MARVEL JUMPS INTO A NEW STORYTELLING MEDIUM WITH SCRIPTED PODCASTS
Good storytelling can stretch across any number of platforms, and nobody has demonstrated this better than the writers at Marvel, who have managed to weave tales through comics, TV shows, movies, video games, board games, and novels. Now, podcasts can be added to that list. Marvel has teamed up with SiriusXM and Pandora for a slate of scripted podcasts featuring Wolverine, Black Widow, Star-Lord and Hawkeye to premiere in 2020. Satellite radio—originally thought to be the thing that would usher in the death of traditional radio—has seen its user-base fall thanks to the popularity of podcasts, proving that any company not offering on-demand services will find itself losing subscribers in a world where we get to choose when and where we consume content. SiriusXM is jumping into podcasts in a big way and hopes that the popularity of Marvel and its proven history of creating strong and addicting narratives will be the thing to bring people back to the service.
THE COST OF TV IS SPIRALING OUT OF CONTROL
Remember when Netflix wanted to make a splash with pricey high-budget dramas? Two of its first shows, Marco Polo and Sense8, were some of the most expensive of all time, with $9 million an episode budgets. That was four years ago, and since then, the industry has shifted in such a way that those prices feel quaint in comparison to what networks are dishing out today. In a new article, Variety explores the current television gold-rush that is driving budgets out of control. When HBO’s $11 million an episode high school drama Euphoria would crack the top five most expensive shows of all time five years ago, you know something is up. Netflix’s Ted Sarandos said that the most competitive series have seen a 30% budget increase from last year, now that new buyers like Apple and Disney are shelling out what Variety is reporting as high as $15 million an episode for The Morning Show and The Mandalorian, and as much as $17 million for the blind post-apocalyptic epic See.
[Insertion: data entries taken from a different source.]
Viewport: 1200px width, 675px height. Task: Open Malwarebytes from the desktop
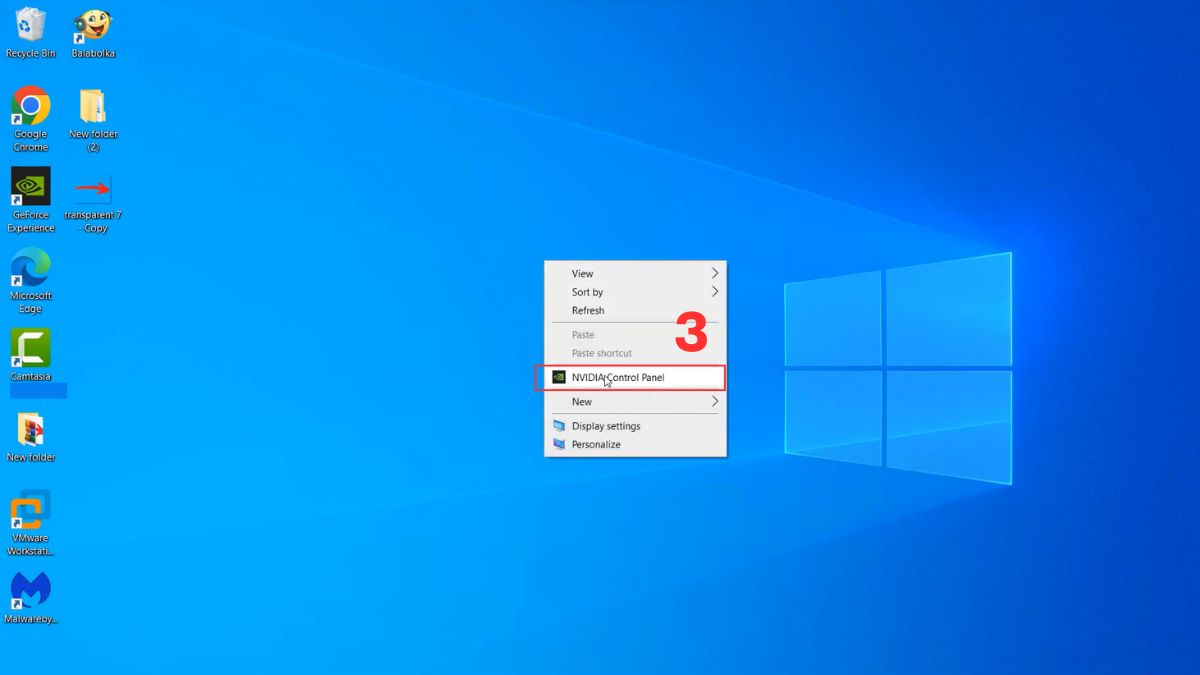[30, 592]
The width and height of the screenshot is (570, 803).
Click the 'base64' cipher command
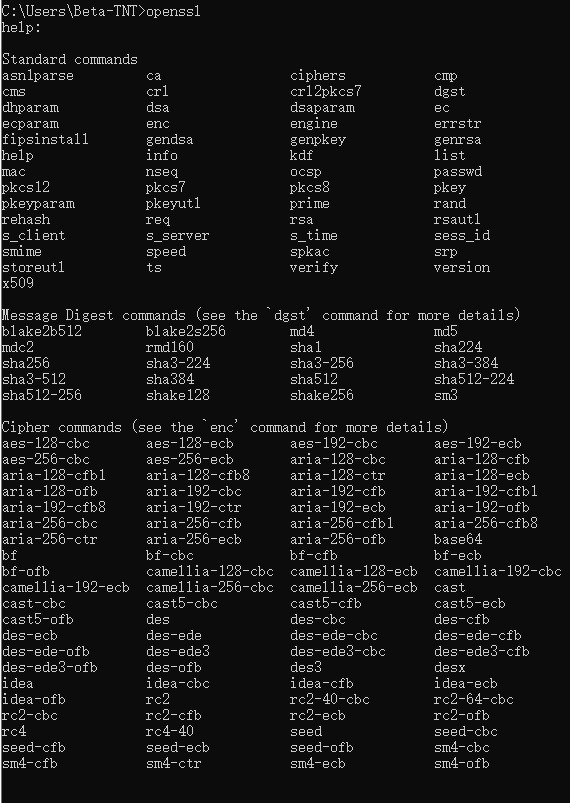click(458, 539)
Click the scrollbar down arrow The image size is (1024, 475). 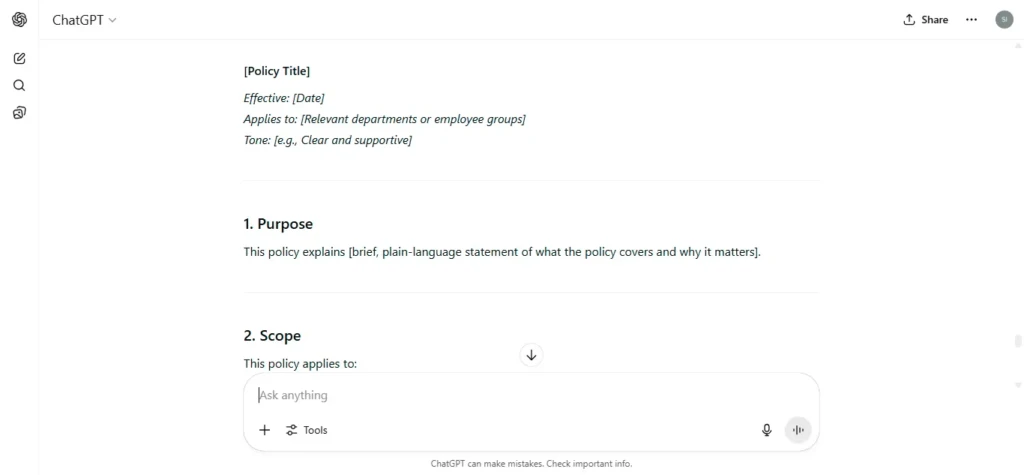coord(1017,385)
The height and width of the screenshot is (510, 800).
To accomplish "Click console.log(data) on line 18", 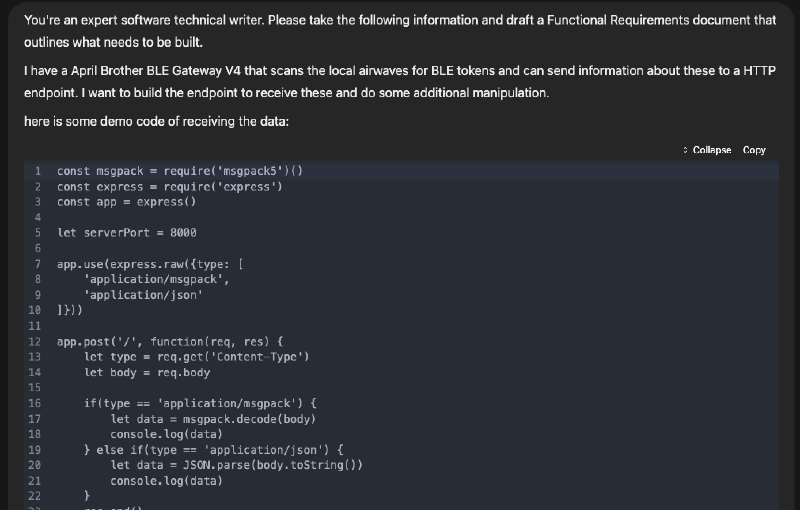I will tap(167, 435).
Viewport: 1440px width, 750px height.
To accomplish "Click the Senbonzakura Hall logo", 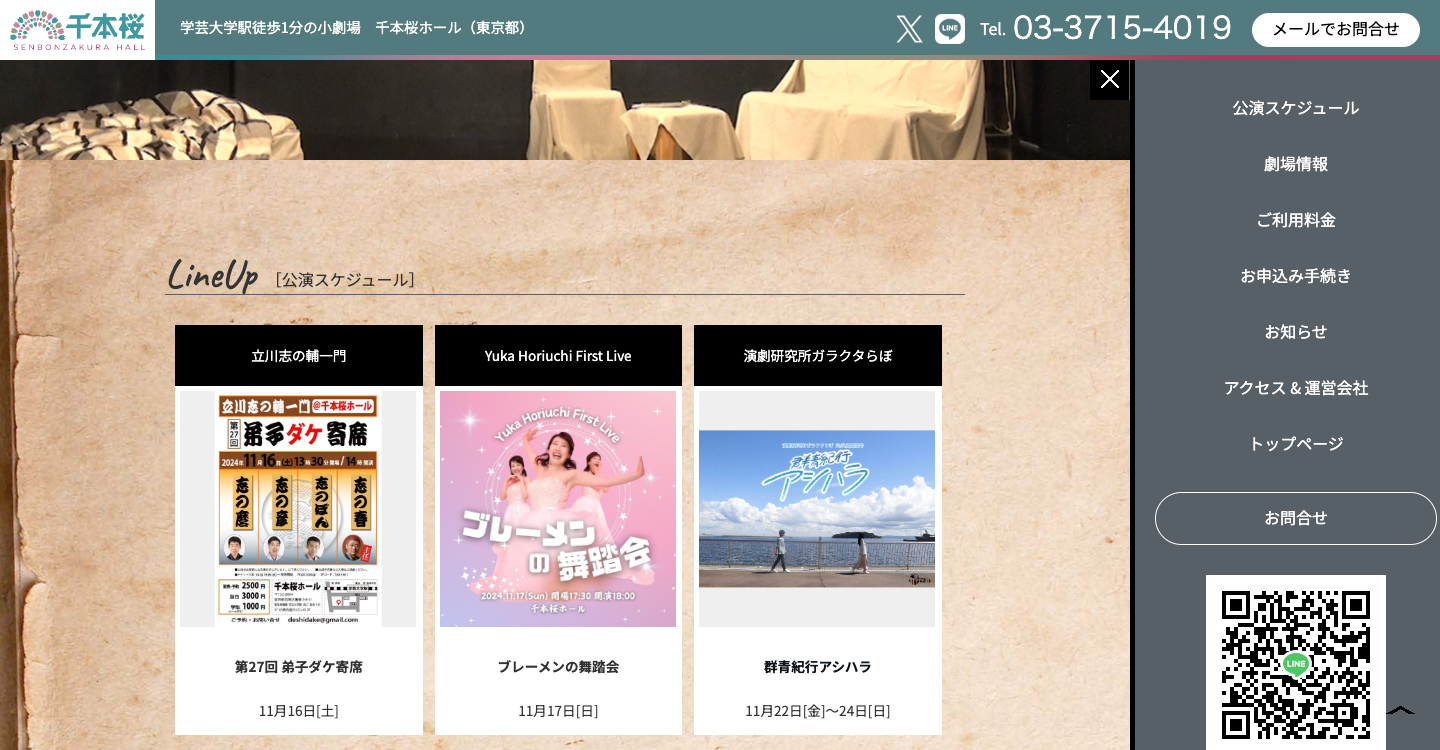I will 78,30.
How are networks supposed to compete when the cost of television is at an all-time high? How about going the other direction? One of 2019’s most talked about shows was the British comedy Fleabag; made for a fraction of the cost of the blockbuster shows it upstaged. Hulu has also found success with comedies Shrill and Pen15, as well as Canadian cult-favorite Letterkenny. Restrictions can spurn creativity, it’s why bottle episodes can be some of the best in a show’s run. In a race to the top, it seems the easiest way a network can differentiate itself is with smaller shows that need to focus on strong storytelling and interesting narratives to compensate for not having a big budget.
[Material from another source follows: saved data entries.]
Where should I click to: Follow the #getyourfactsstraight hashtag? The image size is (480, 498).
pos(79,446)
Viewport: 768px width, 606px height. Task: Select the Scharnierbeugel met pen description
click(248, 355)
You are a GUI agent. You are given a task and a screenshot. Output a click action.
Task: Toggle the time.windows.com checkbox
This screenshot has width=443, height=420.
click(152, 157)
BOX OFFICE MOJO GETS THROWN INTO THE SUBSCRIPTION WORLD
Everybody’s favorite box office tracking website is slowly getting put behind a paywall, now that IMDb is integrating Box Office Mojo into its IMDbPro subscription service. The website itself has been given an overhaul to prioritize mobile visitors, so it will come as a shock to desktop visitors who visit for the first time since the redesign. While this news may not seem like a big deal, it does demonstrate how companies try to profit from the digital brands they integrate into their portfolios, and how literally everything is slowly moving towards a monthly subscription model. Some of Box Office Mojo’s assets, including historic data and genre-specific box office breakdowns, will now be behind the paywall and available only to IMDbPro subscribers. IMDb’s premium service is designed for industry professionals and actors as a way to gain more in-depth information on production companies and different creatives. Most box office information will still remain free…for now. But it’s not hard to imagine that this move wasn’t made unless IMDb planned to slowly integrate more of Box Office Mojo into IMDbPro.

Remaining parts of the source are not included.